▶ _Work to complete_: Using the René Acht biography, explain what allowed Acht to make repeated stays in Paris and take longer trips during his teaching years. Answer in one to three sentences.
== Exercise passage ==
René Acht (24 March 1920 – 3 May 1998) was a Swiss painter, graphic artist and sculptor. Trained in his native Basel, he became known for Informel works in the 1950s and was included in documenta II in Kassel and the 5th São Paulo Biennial in 1959. He moved away from Informel in the early 1960s and later made abstract-geometric paper cuts and folded works.

== Biography ==
Acht was born on 24 March 1920 in Basel. He trained at the Kunstgewerbeschule Basel from 1936 to 1940, studying painting, graphic art, sculpture and metalworking, and also worked in his father's gravestone business.

After moving to Geneva in 1945, Acht returned to Basel in 1948. In 1952, he began a teaching career that lasted around forty years, with appointments in Basel, Hamburg and Freiburg im Breisgau. During this period, his teaching income, grants and art sales enabled repeated stays in Paris and longer travels, including to Japan in 1974 and China in 1982.

Acht settled in Freiburg im Breisgau in 1972. In 1978, he married Bärbel Geigele. He founded the Art-Club + Kunstforum in 1976 and later co-founded E-Werk – Hallen für Kunst in 1987 and the Vereinigung konstruktive kunst am oberrhein in 1990. He died in Herbolzheim, Germany, on 3 May 1998.

== Work ==
Acht's early work included copies of old masters and realistic subjects such as landscapes, interiors, portraits and nudes. During the 1940s, he began developing a more modern visual language influenced by Expressionism and Cubism. By around 1949, he had turned to non-representational ink drawings.

Acht first gained wider recognition through Informel works. In 1959, he was represented at documenta II in Kassel and at the 5th São Paulo Biennial. He moved away from Informel in the early 1960s and developed a more independent form of abstraction.
===
== Dataset ==
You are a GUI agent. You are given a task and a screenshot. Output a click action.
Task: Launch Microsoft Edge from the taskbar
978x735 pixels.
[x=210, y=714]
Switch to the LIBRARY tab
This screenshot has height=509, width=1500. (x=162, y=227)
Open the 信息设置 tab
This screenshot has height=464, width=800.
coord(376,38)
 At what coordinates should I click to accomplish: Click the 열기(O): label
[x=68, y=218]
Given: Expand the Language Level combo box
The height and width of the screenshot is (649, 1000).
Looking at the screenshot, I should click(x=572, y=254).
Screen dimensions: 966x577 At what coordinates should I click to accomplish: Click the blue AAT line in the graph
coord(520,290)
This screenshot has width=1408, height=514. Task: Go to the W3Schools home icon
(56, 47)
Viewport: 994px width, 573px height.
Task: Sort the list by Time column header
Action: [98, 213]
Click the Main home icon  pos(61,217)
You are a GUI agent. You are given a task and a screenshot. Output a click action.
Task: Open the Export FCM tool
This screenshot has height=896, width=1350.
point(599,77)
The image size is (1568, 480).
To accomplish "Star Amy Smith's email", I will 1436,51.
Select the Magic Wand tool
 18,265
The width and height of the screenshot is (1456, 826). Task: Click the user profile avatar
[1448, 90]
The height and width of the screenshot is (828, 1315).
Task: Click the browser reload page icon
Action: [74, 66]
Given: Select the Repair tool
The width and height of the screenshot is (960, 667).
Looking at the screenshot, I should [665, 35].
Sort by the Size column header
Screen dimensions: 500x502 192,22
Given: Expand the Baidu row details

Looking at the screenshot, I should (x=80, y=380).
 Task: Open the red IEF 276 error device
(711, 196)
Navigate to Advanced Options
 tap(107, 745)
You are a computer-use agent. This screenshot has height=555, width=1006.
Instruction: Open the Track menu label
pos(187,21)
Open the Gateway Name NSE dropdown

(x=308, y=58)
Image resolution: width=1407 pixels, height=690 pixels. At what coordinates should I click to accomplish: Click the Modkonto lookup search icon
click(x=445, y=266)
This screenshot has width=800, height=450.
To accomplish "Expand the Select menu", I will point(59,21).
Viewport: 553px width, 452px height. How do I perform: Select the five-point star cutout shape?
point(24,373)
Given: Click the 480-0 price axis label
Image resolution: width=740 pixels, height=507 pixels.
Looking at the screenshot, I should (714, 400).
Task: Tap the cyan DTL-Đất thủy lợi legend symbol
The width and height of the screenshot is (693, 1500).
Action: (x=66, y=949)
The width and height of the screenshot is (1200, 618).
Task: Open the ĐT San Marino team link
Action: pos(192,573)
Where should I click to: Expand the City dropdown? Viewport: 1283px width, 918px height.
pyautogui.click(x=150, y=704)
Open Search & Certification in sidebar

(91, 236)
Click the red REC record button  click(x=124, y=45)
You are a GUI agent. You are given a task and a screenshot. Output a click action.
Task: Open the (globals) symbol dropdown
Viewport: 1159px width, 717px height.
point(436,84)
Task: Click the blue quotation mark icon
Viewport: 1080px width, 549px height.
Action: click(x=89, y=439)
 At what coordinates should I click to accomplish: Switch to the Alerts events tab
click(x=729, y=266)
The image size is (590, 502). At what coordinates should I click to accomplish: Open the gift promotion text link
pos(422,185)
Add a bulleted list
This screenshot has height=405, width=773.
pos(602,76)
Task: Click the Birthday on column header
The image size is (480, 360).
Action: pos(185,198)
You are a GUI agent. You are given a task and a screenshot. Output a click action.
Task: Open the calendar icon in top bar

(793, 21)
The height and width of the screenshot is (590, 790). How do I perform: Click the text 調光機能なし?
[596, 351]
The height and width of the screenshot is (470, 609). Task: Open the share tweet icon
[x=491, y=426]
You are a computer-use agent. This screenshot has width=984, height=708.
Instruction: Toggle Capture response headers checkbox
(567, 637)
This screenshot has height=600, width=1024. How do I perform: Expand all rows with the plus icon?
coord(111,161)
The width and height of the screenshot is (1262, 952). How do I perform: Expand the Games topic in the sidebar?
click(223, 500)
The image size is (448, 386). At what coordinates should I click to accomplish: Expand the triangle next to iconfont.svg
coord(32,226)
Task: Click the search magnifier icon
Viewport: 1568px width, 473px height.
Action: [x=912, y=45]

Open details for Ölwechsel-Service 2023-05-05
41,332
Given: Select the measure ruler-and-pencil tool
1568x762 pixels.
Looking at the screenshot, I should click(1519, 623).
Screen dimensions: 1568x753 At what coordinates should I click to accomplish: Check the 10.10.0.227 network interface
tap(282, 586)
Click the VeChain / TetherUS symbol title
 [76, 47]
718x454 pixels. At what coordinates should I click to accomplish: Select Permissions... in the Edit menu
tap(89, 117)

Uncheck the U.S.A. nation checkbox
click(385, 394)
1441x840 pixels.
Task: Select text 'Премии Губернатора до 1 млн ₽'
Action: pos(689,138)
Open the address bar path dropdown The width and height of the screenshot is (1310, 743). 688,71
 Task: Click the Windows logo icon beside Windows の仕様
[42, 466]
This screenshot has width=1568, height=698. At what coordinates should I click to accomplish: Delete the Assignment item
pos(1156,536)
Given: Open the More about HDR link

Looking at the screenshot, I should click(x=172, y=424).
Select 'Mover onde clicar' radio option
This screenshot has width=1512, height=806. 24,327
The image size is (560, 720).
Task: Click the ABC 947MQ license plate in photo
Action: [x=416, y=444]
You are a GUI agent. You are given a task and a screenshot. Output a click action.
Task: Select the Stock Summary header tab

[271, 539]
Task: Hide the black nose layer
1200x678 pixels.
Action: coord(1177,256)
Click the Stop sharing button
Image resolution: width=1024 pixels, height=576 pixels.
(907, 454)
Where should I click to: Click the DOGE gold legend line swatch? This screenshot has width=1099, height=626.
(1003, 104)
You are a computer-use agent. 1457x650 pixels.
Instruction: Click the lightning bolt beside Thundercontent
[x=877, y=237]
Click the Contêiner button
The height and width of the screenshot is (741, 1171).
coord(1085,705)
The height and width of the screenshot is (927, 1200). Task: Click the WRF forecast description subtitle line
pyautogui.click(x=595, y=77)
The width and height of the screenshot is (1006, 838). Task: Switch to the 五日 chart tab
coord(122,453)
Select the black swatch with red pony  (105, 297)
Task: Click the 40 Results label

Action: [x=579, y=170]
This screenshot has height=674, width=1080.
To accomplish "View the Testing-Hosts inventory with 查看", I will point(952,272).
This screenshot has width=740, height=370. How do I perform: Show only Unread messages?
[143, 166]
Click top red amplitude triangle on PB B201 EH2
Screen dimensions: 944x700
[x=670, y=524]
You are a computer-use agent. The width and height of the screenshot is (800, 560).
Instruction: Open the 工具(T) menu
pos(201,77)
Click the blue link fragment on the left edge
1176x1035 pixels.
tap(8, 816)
===
▶ _Exercise answer_: His teaching income, grants and art sales made these trips possible. They allowed repeated stays in Paris and longer travels, including to Japan in 1974 and China in 1982.